February 21, 1828—The first newspaper in a Native American language, the Cherokee Phoenix, was published in New Echota, Georgia. The publication, which remains in existence today, was part of a wider movement among the five Southern or “Civilized” Tribes (Cherokees, Choctaws, Chicasaws, Creeks, and Seminoles) toward white cultural patterns, including raising large cash crops on plantations and modeling their tribal government after the federal system.

The Phoenix used an 86-character Cherokee alphabet called the “
Talking Leaves,” created by the Native American linguist Sequoyah and rapidly adopted because of its ease of use. The paper’s editor was twentysomething (accounts differ as to exact birthdate), Moravian-educated Gallegina (Buck) Oowatie, who took the name Elias Boudinot in tribute to the writer-poet-statesman who served as President of the United States under the Articles of Confederation.

Boudinot’s tragedy epitomized the larger tragedy of white-Native American relations during the 19th century. In 1829, he and friend John Ridge advocated the death penalty for any Indian giving away Cherokee land. Only three years later, however, worried about the threats posed by white encroachment, Boudinot reluctantly came to believe that relocation was the only reasonable alternative to tribal extermination. The decision opened a breach with Cherokee leader
John Ross, who forced his resignation from the Phoenix.

In December 1835, 20 members of the “Treaty Party” met in Boudinot’s home and signed the
Treaty of New Echota, relocating the tribe to Cherokee Nation (now Oklahoma).

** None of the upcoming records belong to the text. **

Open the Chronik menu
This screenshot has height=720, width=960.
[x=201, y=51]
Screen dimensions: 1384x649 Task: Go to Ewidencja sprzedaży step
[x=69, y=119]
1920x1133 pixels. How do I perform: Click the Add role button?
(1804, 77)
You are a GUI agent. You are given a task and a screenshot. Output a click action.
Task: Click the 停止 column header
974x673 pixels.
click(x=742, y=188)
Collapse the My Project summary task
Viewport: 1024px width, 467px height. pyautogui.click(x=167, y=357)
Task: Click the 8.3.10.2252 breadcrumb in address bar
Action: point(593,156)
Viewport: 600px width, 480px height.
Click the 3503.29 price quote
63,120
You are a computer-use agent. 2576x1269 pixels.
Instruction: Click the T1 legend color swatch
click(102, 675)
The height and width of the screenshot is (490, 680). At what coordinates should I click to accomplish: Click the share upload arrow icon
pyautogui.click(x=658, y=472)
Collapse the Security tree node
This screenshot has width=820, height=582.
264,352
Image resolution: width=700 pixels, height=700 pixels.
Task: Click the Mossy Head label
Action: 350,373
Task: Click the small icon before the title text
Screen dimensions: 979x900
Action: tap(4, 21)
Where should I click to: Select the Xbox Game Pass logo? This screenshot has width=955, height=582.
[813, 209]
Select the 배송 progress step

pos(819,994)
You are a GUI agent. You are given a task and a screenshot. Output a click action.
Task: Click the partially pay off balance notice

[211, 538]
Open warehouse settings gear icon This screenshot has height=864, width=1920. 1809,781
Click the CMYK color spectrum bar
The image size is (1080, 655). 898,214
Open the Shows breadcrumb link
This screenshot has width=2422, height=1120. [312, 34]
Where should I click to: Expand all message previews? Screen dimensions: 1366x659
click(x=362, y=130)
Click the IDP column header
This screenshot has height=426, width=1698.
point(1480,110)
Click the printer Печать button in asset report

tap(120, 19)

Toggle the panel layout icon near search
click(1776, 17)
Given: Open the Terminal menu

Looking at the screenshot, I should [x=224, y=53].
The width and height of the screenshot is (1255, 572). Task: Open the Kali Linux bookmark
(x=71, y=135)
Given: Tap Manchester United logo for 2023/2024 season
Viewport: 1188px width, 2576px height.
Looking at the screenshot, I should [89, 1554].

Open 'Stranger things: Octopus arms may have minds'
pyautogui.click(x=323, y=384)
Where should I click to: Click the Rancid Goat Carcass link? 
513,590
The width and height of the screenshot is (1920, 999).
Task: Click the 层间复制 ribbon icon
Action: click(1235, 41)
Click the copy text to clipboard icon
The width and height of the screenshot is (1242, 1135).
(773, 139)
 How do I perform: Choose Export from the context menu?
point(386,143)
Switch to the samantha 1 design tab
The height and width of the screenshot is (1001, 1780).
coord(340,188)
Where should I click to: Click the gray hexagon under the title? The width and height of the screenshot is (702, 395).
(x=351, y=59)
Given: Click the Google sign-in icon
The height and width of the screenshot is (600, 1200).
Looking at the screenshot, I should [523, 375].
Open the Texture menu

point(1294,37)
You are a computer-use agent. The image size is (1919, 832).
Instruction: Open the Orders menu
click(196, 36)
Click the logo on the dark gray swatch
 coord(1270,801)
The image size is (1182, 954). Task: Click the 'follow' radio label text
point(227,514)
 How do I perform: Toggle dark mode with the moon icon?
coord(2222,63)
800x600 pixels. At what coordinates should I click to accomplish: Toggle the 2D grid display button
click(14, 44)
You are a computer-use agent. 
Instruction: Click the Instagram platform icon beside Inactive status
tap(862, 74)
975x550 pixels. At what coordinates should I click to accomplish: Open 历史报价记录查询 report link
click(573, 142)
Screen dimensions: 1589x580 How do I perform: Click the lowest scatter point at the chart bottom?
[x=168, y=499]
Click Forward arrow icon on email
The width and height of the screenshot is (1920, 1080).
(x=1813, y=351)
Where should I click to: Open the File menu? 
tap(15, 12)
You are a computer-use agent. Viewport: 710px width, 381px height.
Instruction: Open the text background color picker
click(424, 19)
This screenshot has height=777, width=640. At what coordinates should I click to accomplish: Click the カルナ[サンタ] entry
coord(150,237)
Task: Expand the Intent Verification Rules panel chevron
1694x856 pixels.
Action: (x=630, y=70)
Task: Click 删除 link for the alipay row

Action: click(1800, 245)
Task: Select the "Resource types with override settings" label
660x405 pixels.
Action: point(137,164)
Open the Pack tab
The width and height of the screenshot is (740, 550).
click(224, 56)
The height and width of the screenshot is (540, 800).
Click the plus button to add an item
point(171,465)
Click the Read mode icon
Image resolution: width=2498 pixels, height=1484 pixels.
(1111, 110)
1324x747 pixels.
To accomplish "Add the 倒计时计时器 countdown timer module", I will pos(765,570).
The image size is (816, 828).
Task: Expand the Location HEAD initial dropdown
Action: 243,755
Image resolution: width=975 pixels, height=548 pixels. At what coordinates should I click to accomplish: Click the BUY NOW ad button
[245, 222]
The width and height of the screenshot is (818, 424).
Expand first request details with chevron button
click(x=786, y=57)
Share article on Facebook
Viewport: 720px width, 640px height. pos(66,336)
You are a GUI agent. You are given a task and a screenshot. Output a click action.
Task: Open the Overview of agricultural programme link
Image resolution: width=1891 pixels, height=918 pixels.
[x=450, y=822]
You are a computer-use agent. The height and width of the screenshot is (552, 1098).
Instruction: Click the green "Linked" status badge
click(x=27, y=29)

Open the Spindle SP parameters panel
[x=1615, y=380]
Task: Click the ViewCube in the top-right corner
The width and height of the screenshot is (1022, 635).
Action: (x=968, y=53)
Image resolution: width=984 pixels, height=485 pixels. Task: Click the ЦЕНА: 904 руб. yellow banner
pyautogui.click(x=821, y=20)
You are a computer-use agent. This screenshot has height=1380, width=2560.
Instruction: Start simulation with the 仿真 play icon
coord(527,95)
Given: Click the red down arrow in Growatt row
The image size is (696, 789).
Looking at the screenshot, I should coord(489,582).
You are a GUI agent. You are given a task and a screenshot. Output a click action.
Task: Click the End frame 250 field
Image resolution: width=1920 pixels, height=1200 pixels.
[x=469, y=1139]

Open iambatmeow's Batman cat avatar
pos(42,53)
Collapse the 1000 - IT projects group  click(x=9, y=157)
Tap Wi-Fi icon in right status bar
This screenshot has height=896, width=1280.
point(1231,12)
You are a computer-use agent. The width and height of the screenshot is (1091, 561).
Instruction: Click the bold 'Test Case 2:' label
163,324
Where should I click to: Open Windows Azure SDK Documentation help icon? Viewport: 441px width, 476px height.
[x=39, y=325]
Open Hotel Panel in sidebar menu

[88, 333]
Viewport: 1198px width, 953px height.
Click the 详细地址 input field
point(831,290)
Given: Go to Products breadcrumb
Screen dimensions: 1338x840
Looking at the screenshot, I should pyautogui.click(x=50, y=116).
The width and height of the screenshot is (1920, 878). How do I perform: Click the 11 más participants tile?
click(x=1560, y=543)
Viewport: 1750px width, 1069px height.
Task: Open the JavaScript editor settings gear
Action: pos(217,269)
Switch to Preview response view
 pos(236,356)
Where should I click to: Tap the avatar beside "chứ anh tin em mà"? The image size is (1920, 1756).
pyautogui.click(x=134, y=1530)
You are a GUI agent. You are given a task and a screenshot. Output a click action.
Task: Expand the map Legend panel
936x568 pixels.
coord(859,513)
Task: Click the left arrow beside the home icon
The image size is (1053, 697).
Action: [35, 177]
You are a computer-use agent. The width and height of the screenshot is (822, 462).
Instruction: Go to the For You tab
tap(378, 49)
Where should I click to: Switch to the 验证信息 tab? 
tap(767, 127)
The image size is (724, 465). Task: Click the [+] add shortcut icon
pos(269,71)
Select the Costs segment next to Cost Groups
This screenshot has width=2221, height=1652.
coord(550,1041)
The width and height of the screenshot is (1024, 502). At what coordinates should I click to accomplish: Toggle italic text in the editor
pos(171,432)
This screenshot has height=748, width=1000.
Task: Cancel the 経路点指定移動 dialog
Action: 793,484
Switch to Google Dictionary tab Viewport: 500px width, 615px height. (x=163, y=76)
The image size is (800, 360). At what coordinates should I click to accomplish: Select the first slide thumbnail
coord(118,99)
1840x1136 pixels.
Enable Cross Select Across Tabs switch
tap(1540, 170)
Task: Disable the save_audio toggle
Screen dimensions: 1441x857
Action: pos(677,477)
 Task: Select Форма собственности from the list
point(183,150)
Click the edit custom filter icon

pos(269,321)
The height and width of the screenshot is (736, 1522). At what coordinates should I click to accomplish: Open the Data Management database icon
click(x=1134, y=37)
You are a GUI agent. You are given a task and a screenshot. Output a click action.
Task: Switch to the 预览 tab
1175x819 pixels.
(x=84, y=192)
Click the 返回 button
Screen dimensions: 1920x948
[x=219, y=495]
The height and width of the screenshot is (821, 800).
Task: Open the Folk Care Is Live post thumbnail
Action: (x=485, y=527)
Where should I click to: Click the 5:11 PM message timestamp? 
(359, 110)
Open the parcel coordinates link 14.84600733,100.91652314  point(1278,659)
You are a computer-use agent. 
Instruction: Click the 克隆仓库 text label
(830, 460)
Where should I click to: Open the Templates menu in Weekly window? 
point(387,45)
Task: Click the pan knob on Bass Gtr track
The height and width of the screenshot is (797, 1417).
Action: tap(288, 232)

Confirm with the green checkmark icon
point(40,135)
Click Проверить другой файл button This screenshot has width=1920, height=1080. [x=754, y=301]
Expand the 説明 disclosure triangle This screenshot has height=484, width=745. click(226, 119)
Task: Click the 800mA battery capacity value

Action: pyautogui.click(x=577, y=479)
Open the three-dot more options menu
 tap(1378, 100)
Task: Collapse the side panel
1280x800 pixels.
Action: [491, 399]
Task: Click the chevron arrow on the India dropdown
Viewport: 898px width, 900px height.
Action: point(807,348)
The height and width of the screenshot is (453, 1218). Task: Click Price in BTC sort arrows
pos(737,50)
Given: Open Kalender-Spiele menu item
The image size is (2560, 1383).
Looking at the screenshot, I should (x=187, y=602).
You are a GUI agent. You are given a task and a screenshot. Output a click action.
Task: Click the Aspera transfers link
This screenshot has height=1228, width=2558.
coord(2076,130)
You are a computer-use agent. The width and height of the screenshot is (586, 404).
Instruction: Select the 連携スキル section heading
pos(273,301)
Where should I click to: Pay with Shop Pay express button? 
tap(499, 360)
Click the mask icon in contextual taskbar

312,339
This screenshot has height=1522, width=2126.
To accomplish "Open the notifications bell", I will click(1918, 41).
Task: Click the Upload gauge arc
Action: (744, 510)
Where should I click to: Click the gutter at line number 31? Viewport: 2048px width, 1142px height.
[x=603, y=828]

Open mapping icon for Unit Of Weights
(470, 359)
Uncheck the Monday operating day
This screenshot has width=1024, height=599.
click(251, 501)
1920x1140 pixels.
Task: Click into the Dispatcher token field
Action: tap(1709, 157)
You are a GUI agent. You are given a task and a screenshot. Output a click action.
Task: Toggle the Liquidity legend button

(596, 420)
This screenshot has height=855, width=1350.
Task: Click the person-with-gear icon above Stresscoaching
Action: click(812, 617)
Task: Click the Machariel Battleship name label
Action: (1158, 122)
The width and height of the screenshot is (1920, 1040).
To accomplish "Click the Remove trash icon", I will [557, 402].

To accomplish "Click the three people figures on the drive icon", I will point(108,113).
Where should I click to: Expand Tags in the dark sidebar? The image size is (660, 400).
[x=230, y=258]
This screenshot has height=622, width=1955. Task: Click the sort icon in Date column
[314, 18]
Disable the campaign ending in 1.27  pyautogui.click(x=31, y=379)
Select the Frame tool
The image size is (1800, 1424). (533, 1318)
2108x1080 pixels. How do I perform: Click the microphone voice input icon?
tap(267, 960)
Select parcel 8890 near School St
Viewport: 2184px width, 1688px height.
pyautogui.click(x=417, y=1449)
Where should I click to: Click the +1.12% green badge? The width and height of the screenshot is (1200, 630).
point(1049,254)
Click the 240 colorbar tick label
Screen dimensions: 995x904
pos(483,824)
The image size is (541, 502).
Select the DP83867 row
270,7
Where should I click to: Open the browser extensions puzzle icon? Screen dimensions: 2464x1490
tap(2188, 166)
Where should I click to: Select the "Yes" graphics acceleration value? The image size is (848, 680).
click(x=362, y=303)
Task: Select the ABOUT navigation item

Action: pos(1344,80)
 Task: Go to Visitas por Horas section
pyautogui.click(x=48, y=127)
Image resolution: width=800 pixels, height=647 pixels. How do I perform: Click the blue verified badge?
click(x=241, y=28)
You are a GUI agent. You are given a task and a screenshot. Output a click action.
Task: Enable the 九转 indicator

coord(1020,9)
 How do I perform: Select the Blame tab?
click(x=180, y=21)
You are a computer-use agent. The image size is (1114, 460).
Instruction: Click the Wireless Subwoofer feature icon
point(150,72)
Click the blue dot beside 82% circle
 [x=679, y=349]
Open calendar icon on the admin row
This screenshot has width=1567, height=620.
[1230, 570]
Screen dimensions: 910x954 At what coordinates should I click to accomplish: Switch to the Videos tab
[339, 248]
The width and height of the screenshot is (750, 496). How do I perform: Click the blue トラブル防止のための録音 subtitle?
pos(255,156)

On June 22, 1839, Boudinot was working on a translation of the Bible with Ridge and Ridge’s father when fellow Cherokees decided to impose the penalty Boudinot had advocated a decade earlier for ceding tribal land. Taken completely by surprise, the three were stabbed and tomahawked by members of the John Ross faction.

More than two decades after Boudinot’s death, his brother,
Stand Watie, became a brigadier general in the Confederate Army—the only Native-American to become a general in either the Confederate or Union Armies during the Civil War.